■ **O que fazer**
1 - Segundo o texto sobre o centenário da mãe, quantos filhos ela criou?
2 - Transcreva a parte do texto sobre o centenário da mãe que começa nas palavras "Sabe, mãe, somente" e termina depois de "que você viveu.".

■ **Trecho**
Ela comemora cem anos.

Minha mãe está fazendo 100 anos neste 31 de maio. Mesmo que não esteja em nenhum cômodo do apartamento, mesmo que não precise de agasalhos contra o frio (ela, que sentia muito frio nos pés e nas mãos), mesmo que dispense bolos e abraços, mesmo que não esteja sorrindo aos ver os filhos reunidos e os netos a chamar vovó. Mesmo que não atenda aos telefonemas para, com dificuldade de audição, ouvir a resposta a seu rápido alô.

Essa mãe, forte para parir e criar seis filhos, hoje tem uma força sobrenatural, em outro estágio, em outra dimensão. E continua presente na história que construiu em nós e conosco. Continua a sorrir, a aconselhar, a contar suas histórias, a lamentar a hora da despedida quando ultrapassávamos a porta de saída e a se queixar da vida presente, tão confusa, tão incompreensível, tão diferente.

Sabe, mãe, somente convivi com você 77 anos desse centenário que você comemora longe de nós. Não conheci você no tempo de sua infância, meninice e juventude, mas elas vieram com suas histórias do tempo passado fechar lacunas, dar a conhecer um pouco do que você viveu.

■ **Dados registrados**

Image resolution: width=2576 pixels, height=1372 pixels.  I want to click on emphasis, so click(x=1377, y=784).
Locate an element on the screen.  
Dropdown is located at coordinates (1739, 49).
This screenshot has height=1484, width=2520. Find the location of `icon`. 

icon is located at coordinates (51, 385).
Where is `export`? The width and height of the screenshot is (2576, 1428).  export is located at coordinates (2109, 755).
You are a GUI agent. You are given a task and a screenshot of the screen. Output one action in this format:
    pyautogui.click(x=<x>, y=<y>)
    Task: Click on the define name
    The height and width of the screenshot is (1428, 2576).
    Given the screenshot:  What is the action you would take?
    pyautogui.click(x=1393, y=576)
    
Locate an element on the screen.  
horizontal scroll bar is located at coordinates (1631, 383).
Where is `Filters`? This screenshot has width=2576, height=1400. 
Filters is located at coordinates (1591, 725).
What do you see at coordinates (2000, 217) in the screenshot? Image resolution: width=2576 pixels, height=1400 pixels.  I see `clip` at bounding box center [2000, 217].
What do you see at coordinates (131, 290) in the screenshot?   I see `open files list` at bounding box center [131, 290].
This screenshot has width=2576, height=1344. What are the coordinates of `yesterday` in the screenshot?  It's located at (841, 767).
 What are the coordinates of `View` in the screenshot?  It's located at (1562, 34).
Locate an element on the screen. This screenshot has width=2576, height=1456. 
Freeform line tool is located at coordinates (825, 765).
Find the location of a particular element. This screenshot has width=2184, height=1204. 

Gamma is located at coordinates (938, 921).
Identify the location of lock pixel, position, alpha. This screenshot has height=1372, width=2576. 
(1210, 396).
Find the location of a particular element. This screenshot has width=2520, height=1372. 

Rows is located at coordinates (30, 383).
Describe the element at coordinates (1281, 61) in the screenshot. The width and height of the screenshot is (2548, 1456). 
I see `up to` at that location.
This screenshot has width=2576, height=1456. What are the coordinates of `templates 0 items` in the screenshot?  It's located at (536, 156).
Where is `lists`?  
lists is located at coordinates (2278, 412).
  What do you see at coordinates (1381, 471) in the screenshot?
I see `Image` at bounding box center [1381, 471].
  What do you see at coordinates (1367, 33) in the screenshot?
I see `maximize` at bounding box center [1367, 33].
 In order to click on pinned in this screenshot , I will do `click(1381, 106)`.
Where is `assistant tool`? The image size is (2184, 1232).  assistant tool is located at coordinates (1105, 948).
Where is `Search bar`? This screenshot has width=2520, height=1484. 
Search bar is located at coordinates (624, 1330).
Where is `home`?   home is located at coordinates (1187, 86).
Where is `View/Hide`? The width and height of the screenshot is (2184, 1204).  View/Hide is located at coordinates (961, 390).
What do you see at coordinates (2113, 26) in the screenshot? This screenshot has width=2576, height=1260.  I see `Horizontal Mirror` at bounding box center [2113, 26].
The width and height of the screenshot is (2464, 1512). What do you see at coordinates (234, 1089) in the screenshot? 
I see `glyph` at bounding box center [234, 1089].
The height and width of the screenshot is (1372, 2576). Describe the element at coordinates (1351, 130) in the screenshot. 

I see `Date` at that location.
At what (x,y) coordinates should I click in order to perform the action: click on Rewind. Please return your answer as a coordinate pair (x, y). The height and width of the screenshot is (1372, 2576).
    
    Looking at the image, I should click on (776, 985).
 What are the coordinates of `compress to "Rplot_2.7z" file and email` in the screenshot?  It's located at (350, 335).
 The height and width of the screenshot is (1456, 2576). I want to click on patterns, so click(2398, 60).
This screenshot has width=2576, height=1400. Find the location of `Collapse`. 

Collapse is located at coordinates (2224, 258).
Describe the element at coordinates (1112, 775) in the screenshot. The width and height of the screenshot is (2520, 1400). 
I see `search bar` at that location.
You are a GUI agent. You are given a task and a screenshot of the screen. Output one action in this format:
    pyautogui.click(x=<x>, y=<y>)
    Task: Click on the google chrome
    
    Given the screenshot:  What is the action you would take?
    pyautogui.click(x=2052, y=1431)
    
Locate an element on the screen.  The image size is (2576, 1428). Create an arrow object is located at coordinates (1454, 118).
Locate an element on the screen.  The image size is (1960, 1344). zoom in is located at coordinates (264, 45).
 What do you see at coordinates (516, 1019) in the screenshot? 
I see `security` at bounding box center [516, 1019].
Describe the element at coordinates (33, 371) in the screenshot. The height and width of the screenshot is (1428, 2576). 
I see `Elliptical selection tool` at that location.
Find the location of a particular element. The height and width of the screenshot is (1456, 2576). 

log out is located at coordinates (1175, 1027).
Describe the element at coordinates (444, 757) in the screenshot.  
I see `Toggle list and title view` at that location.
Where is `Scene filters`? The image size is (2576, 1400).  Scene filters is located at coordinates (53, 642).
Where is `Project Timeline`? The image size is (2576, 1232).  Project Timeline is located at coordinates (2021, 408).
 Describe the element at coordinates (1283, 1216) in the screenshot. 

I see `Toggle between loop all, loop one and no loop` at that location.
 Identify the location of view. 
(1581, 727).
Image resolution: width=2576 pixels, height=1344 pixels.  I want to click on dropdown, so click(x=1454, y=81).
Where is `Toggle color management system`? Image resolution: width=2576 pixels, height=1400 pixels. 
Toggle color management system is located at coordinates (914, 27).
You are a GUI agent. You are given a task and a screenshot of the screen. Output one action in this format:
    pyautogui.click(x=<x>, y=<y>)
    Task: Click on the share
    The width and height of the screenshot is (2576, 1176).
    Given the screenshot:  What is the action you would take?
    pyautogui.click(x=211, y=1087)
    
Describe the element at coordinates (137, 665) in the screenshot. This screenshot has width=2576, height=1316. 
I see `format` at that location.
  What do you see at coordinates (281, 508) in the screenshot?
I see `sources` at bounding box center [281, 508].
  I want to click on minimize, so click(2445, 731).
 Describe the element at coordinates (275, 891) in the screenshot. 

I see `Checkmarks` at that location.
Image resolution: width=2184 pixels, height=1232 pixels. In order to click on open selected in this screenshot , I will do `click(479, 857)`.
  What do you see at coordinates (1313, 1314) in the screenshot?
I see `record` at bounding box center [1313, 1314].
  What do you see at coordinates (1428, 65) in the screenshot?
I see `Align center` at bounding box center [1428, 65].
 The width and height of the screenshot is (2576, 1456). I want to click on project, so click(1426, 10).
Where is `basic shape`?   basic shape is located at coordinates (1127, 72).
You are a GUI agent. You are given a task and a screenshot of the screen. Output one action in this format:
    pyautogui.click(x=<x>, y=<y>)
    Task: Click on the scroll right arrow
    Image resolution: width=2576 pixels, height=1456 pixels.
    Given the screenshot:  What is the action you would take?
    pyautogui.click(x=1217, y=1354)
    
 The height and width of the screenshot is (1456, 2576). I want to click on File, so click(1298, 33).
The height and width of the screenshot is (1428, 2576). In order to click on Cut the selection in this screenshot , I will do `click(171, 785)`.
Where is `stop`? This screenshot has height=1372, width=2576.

■ **Respostas completas**
1 - Seis filhos.

2 -
Sabe, mãe, somente convivi com você 77 anos desse centenário que você comemora longe de nós. Não conheci você no tempo de sua infância, meninice e juventude, mas elas vieram com suas histórias do tempo passado fechar lacunas, dar a conhecer um pouco do que você viveu.